TASK PROMPT
Each record below needs to be copied out exactly as it stands.

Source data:

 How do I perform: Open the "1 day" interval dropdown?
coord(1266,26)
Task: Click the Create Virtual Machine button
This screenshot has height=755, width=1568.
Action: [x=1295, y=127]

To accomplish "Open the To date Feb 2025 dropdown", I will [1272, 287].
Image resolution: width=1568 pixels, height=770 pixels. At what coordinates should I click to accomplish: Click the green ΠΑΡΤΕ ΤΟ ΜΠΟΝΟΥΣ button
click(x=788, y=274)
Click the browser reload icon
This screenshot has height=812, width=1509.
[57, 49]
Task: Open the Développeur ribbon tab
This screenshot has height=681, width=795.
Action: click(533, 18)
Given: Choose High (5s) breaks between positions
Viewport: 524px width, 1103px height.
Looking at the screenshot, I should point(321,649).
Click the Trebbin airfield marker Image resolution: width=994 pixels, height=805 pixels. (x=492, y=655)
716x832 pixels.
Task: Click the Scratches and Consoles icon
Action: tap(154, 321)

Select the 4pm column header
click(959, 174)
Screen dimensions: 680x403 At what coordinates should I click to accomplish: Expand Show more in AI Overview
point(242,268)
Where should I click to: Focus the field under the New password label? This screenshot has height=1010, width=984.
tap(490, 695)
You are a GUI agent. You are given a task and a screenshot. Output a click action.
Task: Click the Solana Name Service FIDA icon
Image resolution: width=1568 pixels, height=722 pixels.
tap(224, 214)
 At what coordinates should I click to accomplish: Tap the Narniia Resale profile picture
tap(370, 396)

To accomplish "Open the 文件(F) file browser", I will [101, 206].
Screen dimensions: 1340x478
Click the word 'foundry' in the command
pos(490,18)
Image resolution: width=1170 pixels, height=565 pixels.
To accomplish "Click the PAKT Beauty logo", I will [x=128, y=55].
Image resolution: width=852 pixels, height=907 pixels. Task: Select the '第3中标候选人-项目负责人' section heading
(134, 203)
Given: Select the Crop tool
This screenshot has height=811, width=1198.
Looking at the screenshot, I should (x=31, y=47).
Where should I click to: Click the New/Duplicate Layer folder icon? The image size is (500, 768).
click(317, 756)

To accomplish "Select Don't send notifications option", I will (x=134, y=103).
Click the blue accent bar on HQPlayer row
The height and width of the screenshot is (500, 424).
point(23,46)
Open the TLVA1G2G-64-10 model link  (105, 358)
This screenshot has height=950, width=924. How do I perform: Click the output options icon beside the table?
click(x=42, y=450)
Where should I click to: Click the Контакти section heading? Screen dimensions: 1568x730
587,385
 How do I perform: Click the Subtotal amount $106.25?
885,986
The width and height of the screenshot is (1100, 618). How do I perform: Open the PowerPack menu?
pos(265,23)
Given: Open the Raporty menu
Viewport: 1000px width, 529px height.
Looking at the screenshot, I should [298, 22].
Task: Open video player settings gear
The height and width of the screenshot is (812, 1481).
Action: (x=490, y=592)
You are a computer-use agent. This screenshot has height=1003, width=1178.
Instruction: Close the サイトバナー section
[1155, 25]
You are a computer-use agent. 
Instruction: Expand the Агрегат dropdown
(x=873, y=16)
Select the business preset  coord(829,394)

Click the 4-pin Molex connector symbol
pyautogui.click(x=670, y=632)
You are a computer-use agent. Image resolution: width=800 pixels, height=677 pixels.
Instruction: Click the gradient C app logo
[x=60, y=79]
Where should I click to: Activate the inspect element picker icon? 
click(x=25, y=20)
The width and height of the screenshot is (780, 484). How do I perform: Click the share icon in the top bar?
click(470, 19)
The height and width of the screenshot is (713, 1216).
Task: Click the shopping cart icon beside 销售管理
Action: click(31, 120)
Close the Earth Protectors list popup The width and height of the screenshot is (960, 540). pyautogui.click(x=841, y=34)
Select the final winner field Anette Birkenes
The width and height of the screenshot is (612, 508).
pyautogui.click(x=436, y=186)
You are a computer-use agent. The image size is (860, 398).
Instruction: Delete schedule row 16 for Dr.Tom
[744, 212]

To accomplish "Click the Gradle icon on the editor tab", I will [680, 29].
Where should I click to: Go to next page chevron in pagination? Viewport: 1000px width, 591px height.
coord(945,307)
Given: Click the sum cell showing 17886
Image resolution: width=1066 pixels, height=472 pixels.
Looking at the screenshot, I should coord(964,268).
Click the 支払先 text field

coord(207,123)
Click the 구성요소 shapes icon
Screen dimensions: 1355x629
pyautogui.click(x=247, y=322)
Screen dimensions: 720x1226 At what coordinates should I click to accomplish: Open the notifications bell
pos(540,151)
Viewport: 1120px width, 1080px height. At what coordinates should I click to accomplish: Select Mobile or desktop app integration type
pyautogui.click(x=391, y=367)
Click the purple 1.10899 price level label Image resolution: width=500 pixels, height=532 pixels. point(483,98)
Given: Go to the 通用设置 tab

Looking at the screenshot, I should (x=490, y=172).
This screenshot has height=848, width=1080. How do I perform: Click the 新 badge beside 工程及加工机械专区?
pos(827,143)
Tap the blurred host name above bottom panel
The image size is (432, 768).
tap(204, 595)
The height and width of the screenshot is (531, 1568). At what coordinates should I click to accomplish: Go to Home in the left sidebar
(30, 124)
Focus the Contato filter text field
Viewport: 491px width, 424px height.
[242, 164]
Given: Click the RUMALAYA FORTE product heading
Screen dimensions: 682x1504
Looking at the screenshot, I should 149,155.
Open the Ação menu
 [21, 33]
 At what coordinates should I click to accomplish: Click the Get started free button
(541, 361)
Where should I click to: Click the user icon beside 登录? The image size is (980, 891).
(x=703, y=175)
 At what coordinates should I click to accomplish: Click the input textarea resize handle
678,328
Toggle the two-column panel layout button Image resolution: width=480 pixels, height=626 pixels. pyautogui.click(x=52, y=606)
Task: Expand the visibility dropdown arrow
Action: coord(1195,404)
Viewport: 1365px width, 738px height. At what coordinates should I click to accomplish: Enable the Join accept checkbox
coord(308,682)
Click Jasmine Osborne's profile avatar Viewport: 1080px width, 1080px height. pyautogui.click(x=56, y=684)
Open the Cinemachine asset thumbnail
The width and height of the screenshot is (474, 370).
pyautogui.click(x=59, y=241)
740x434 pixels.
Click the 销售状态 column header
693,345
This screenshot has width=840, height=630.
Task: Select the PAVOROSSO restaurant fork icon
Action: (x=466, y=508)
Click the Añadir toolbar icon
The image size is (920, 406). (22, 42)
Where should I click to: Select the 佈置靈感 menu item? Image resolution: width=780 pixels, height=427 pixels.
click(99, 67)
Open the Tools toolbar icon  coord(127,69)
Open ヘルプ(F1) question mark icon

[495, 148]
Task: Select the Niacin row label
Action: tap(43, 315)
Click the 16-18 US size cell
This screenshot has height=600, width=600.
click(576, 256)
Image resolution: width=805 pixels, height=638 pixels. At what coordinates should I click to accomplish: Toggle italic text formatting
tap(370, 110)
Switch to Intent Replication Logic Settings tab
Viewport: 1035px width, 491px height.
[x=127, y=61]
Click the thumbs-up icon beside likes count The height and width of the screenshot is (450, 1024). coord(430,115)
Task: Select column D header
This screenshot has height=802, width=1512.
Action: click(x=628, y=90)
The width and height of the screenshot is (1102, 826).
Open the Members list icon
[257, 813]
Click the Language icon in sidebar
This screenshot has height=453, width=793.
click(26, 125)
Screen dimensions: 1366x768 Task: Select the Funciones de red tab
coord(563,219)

REPLY
 How do I perform: Open the "1 day" interval dropdown?
coord(1266,26)
Task: Click the Create Virtual Machine button
This screenshot has height=755, width=1568.
Action: [x=1295, y=127]

To accomplish "Open the To date Feb 2025 dropdown", I will [1272, 287].
Image resolution: width=1568 pixels, height=770 pixels. At what coordinates should I click to accomplish: Click the green ΠΑΡΤΕ ΤΟ ΜΠΟΝΟΥΣ button
click(x=788, y=274)
Click the browser reload icon
This screenshot has height=812, width=1509.
[57, 49]
Task: Open the Développeur ribbon tab
This screenshot has height=681, width=795.
Action: click(533, 18)
Given: Choose High (5s) breaks between positions
Viewport: 524px width, 1103px height.
Looking at the screenshot, I should point(321,649).
Click the Trebbin airfield marker Image resolution: width=994 pixels, height=805 pixels. (x=492, y=655)
716x832 pixels.
Task: Click the Scratches and Consoles icon
Action: tap(154, 321)

Select the 4pm column header
click(959, 174)
Screen dimensions: 680x403 At what coordinates should I click to accomplish: Expand Show more in AI Overview
point(242,268)
Where should I click to: Focus the field under the New password label? This screenshot has height=1010, width=984.
tap(490, 695)
You are a GUI agent. You are given a task and a screenshot. Output a click action.
Task: Click the Solana Name Service FIDA icon
Image resolution: width=1568 pixels, height=722 pixels.
tap(224, 214)
 At what coordinates should I click to accomplish: Tap the Narniia Resale profile picture
tap(370, 396)

To accomplish "Open the 文件(F) file browser", I will [101, 206].
Screen dimensions: 1340x478
Click the word 'foundry' in the command
pos(490,18)
Image resolution: width=1170 pixels, height=565 pixels.
To accomplish "Click the PAKT Beauty logo", I will [x=128, y=55].
Image resolution: width=852 pixels, height=907 pixels. Task: Select the '第3中标候选人-项目负责人' section heading
(134, 203)
Given: Select the Crop tool
This screenshot has height=811, width=1198.
Looking at the screenshot, I should (x=31, y=47).
Where should I click to: Click the New/Duplicate Layer folder icon? The image size is (500, 768).
click(317, 756)

To accomplish "Select Don't send notifications option", I will (x=134, y=103).
Click the blue accent bar on HQPlayer row
The height and width of the screenshot is (500, 424).
point(23,46)
Open the TLVA1G2G-64-10 model link  (105, 358)
This screenshot has height=950, width=924. How do I perform: Click the output options icon beside the table?
click(x=42, y=450)
Where should I click to: Click the Контакти section heading? Screen dimensions: 1568x730
587,385
 How do I perform: Click the Subtotal amount $106.25?
885,986
The width and height of the screenshot is (1100, 618). How do I perform: Open the PowerPack menu?
pos(265,23)
Given: Open the Raporty menu
Viewport: 1000px width, 529px height.
Looking at the screenshot, I should [298, 22].
Task: Open video player settings gear
The height and width of the screenshot is (812, 1481).
Action: (x=490, y=592)
You are a computer-use agent. This screenshot has height=1003, width=1178.
Instruction: Close the サイトバナー section
[1155, 25]
You are a computer-use agent. 
Instruction: Expand the Агрегат dropdown
(x=873, y=16)
Select the business preset  coord(829,394)

Click the 4-pin Molex connector symbol
pyautogui.click(x=670, y=632)
You are a computer-use agent. Image resolution: width=800 pixels, height=677 pixels.
Instruction: Click the gradient C app logo
[x=60, y=79]
Where should I click to: Activate the inspect element picker icon? 
click(x=25, y=20)
The width and height of the screenshot is (780, 484). How do I perform: Click the share icon in the top bar?
click(470, 19)
The height and width of the screenshot is (713, 1216).
Task: Click the shopping cart icon beside 销售管理
Action: click(31, 120)
Close the Earth Protectors list popup The width and height of the screenshot is (960, 540). pyautogui.click(x=841, y=34)
Select the final winner field Anette Birkenes
The width and height of the screenshot is (612, 508).
pyautogui.click(x=436, y=186)
You are a computer-use agent. The image size is (860, 398).
Instruction: Delete schedule row 16 for Dr.Tom
[744, 212]

To accomplish "Click the Gradle icon on the editor tab", I will [680, 29].
Where should I click to: Go to next page chevron in pagination? Viewport: 1000px width, 591px height.
coord(945,307)
Given: Click the sum cell showing 17886
Image resolution: width=1066 pixels, height=472 pixels.
Looking at the screenshot, I should coord(964,268).
Click the 支払先 text field

coord(207,123)
Click the 구성요소 shapes icon
Screen dimensions: 1355x629
pyautogui.click(x=247, y=322)
Screen dimensions: 720x1226 At what coordinates should I click to accomplish: Open the notifications bell
pos(540,151)
Viewport: 1120px width, 1080px height. At what coordinates should I click to accomplish: Select Mobile or desktop app integration type
pyautogui.click(x=391, y=367)
Click the purple 1.10899 price level label Image resolution: width=500 pixels, height=532 pixels. point(483,98)
Given: Go to the 通用设置 tab

Looking at the screenshot, I should (x=490, y=172).
This screenshot has height=848, width=1080. How do I perform: Click the 新 badge beside 工程及加工机械专区?
pos(827,143)
Tap the blurred host name above bottom panel
The image size is (432, 768).
tap(204, 595)
The height and width of the screenshot is (531, 1568). At what coordinates should I click to accomplish: Go to Home in the left sidebar
(30, 124)
Focus the Contato filter text field
Viewport: 491px width, 424px height.
[242, 164]
Given: Click the RUMALAYA FORTE product heading
Screen dimensions: 682x1504
Looking at the screenshot, I should 149,155.
Open the Ação menu
 [21, 33]
 At what coordinates should I click to accomplish: Click the Get started free button
(541, 361)
Where should I click to: Click the user icon beside 登录? The image size is (980, 891).
(x=703, y=175)
 At what coordinates should I click to accomplish: Click the input textarea resize handle
678,328
Toggle the two-column panel layout button Image resolution: width=480 pixels, height=626 pixels. pyautogui.click(x=52, y=606)
Task: Expand the visibility dropdown arrow
Action: coord(1195,404)
Viewport: 1365px width, 738px height. At what coordinates should I click to accomplish: Enable the Join accept checkbox
coord(308,682)
Click Jasmine Osborne's profile avatar Viewport: 1080px width, 1080px height. pyautogui.click(x=56, y=684)
Open the Cinemachine asset thumbnail
The width and height of the screenshot is (474, 370).
pyautogui.click(x=59, y=241)
740x434 pixels.
Click the 销售状态 column header
693,345
This screenshot has width=840, height=630.
Task: Select the PAVOROSSO restaurant fork icon
Action: (x=466, y=508)
Click the Añadir toolbar icon
The image size is (920, 406). (22, 42)
Where should I click to: Select the 佈置靈感 menu item? Image resolution: width=780 pixels, height=427 pixels.
click(99, 67)
Open the Tools toolbar icon  coord(127,69)
Open ヘルプ(F1) question mark icon

[495, 148]
Task: Select the Niacin row label
Action: tap(43, 315)
Click the 16-18 US size cell
This screenshot has height=600, width=600.
click(576, 256)
Image resolution: width=805 pixels, height=638 pixels. At what coordinates should I click to accomplish: Toggle italic text formatting
tap(370, 110)
Switch to Intent Replication Logic Settings tab
Viewport: 1035px width, 491px height.
[x=127, y=61]
Click the thumbs-up icon beside likes count The height and width of the screenshot is (450, 1024). coord(430,115)
Task: Select column D header
This screenshot has height=802, width=1512.
Action: click(x=628, y=90)
The width and height of the screenshot is (1102, 826).
Open the Members list icon
[257, 813]
Click the Language icon in sidebar
This screenshot has height=453, width=793.
click(26, 125)
Screen dimensions: 1366x768 Task: Select the Funciones de red tab
coord(563,219)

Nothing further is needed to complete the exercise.